The committee members added that "China's new status must entail increased responsibility".

'Persecution'

But a year on, China's critics argue that things have only got worse.

Testifying this week to the US Congressional Executive Commission on China, Li Xiaorong, a member of the campaign group Human Rights in China, attacked Beijing for what she called "the issue of systematic violation by the Chinese authorities of the Chinese law and international human rights law, as evidenced in the persecution of Liu Xiaobo and many other Chinese for exercising their freedom of expression and for engaging in peaceful activism to promote democracy and human rights".

Li Xiaorong claimed that "secret detention and enforced disappearance has been applied on multiple occasions, for example, to many activists and lawyers during the government crackdown on online calls for Tunisian-style 'Jasmine Revolution' protests last February, and to the artist Ai Weiwei".

"In February, within a few weeks, a total of 52 individuals were criminally detained, at least 24 were subjected to enforced disappearance."

China's position is that it is a country ruled by law and that due process is followed.

But Liu Xia too has disappeared from view.

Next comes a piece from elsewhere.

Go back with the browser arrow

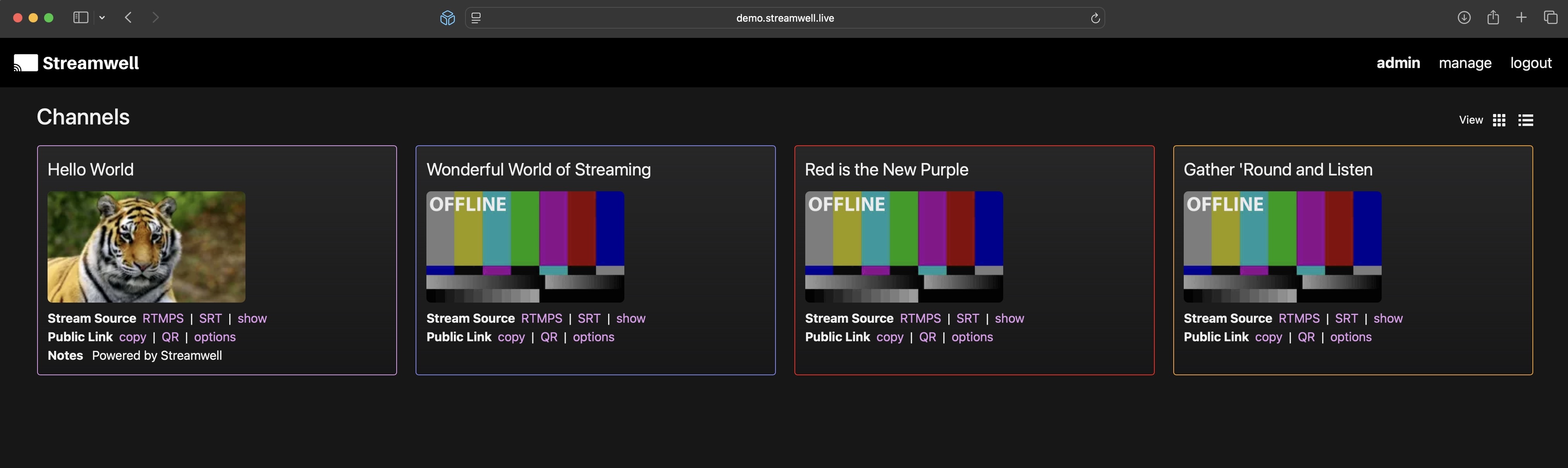point(128,18)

Its treatment of her leaves China open to the charge that it is disregarding its own laws. Its actions - locking her up in her home - can be painted by its critics as purely vindictive.

That's hardly the image China wants to paint of itself to the world. At a time when China's economic power is growing, it wants to increase its "soft power" too.

But refusing to let a soft-spoken, shy, middle-aged woman who has committed no crime even step out of her front door freely is unlikely to win China many admirers.